--- Given problem ---
Count the lines below that contain the string "width", treating uppercase and lowercase as different, and reply with the number only.

%%

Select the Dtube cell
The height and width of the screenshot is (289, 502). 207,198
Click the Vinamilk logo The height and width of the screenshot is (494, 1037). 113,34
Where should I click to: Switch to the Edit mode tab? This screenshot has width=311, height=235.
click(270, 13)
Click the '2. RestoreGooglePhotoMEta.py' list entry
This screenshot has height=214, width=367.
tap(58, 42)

%%
%%

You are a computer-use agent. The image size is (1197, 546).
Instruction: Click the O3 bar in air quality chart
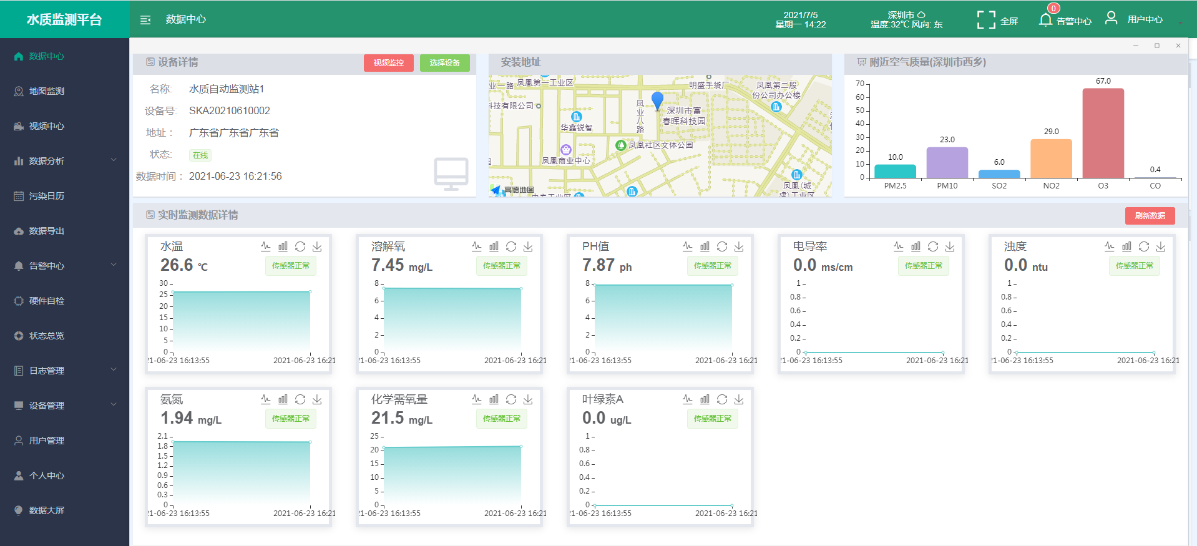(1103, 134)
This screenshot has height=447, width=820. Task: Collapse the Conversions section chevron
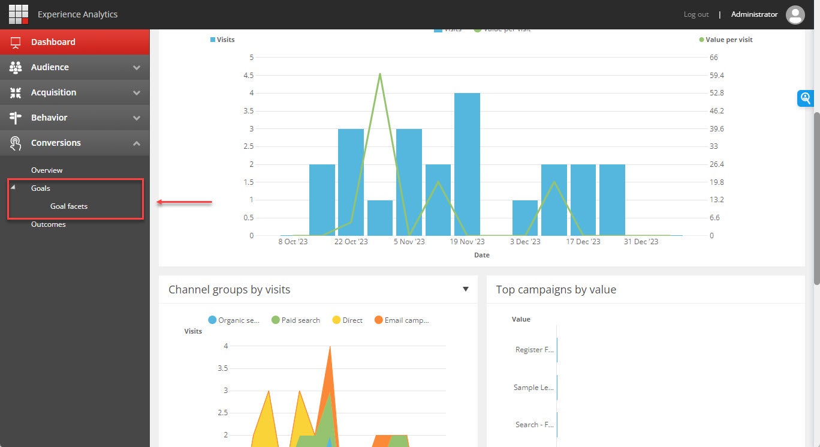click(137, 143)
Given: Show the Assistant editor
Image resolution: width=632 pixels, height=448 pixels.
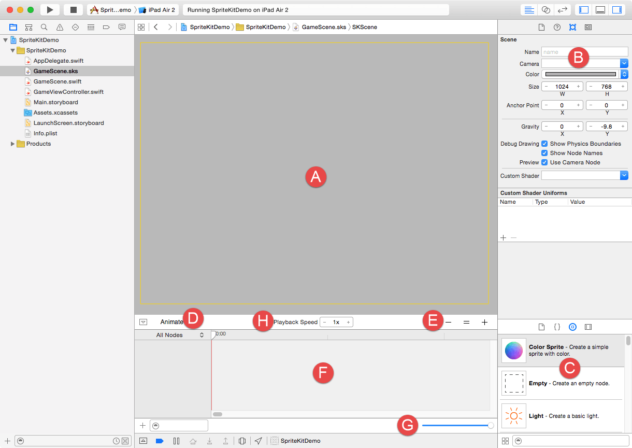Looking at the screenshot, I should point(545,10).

%%

--- Written response ---
6